What really bothers me is the number of gold and silver medals this blend was awarded at past San Francisco World Spirits Competitions, which frankly draws into question that malt whisky arms race. Consider how Buchanan's 12 scored in the 12 year old blended Scotch category:
2013 - Gold medal
2012 - Gold medal
2011 - Silver medal
2010 - Gold medal
If this blend can get those medals then I think I will whip up my own concoction of 7-Up, discount boxed allegedly German wine, mix with windshield washer fluid and I should be in the running too! I mean really, this is why I started blogging about Scotch whisky in the first place. I live to expose absurd awards for truly mediocre and subpar whiskies touted as the Second Coming in the malt world. That, my friend is my raison d'etre!
I really get ticked off when I read the packaging this embalming fluid came in.
Buchanan's spiritual home is Dalwhinnie Distillery in the heart of the Scottish Highlands, the highest distillery in Scotland. Dalwhinnie Distillery produces a gentle highland malt whisky.

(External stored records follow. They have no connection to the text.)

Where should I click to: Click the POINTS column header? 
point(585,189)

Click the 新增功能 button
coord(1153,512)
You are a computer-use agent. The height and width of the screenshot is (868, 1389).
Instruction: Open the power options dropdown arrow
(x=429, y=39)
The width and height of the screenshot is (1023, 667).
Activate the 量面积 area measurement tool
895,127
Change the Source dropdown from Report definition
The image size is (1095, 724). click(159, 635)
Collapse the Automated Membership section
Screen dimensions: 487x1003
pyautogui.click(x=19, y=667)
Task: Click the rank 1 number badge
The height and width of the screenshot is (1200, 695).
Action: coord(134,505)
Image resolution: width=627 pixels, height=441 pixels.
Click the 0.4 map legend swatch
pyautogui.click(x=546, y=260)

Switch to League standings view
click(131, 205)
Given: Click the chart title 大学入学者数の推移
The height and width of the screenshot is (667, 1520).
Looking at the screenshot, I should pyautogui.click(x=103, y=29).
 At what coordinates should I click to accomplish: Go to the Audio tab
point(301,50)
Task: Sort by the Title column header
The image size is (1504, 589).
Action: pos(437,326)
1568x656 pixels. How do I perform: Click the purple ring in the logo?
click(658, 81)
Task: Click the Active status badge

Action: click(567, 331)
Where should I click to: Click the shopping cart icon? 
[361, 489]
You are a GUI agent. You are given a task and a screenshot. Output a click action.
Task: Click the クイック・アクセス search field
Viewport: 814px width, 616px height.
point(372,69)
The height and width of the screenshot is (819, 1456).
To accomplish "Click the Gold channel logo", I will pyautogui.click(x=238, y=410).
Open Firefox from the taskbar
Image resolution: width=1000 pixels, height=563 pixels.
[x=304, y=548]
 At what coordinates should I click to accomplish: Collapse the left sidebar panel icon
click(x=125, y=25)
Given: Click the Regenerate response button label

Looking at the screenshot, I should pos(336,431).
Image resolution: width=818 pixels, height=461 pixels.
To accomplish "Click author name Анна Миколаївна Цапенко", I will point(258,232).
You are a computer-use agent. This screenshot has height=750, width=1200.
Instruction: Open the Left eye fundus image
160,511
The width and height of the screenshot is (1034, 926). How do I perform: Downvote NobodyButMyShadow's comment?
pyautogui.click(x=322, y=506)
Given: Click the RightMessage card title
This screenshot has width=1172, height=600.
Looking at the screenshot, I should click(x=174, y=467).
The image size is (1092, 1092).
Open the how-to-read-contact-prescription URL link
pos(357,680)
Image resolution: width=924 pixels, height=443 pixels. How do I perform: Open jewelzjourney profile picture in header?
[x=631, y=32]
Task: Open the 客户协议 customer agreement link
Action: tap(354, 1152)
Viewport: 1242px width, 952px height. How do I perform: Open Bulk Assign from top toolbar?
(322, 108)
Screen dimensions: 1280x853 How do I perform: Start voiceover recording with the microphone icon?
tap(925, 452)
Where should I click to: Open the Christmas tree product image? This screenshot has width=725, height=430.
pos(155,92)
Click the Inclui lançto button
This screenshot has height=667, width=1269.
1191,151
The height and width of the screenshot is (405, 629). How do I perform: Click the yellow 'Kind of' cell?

The Buchanan's name and packaging stand for authenticity, quality, integrity and tradition. The original red seal on the bottle is a guarantee of absolute quality.
Let's start with the first paragraph. What is actually being said? "Buchanan's spiritual home is Dalwhinnie Distillery . . ." What defines a spiritual homeland? I think of immigrants coming to a strange new country who end up spending a lifetime there, but in there hearts they are still deeply attached to a village outside Prague, Beijing, Mexico City, Dublin, etc.
Can a whisky have a spiritual homeland? I suppose if the blend pays serious homage to one of the core malts that make it up, as would be the case with say Teacher's Highland Cream and say Ardmore single malt. But, does Dalwhinnie even constitute one of the many malts that are blended with grain whiskies to make Buchanan's? I couldn't find any evidence on the net or in many of my whiskies books stating that Dalwhinnie is in this blend. Moreover, I cannot detect a scintilla of the signature Dalwhinnie flavor profile and character in this cheap bath water blend that could easily double as rubbing alcohol for skid row junkies at their local injection site.
So, what is the connection between Dalwhinnie and Buchanan's? The only fact linking the two is James Buchanan was an owner of Dalwhinnie at one point. This single malt was used in a blend he marketed "Black and White" (still available today). Again, no mention of it in his 12 year old blend. Spiritual home? I guess a bad blend can aspire to taste as good as a brilliant single malt. In short, disregard the packaging and judge the whisky by its taste, a taste that is truly unexceptional and bordering on bad, at least judging from my gag reflex. However, it is really appropriate to consume on Halloween if you are seeking a good fright.